▶ _What you are asked to do_: What you write should be the line containing "You are a computer-use" followed by every line after it to the end of the listing, exactly as given, and nothing more.

▶ _Source material_:
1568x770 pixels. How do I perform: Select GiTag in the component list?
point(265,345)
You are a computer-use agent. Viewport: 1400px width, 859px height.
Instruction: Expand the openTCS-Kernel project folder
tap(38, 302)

▶ _Task solution_:
You are a computer-use agent. Viewport: 1400px width, 859px height.
Instruction: Expand the openTCS-Kernel project folder
tap(38, 302)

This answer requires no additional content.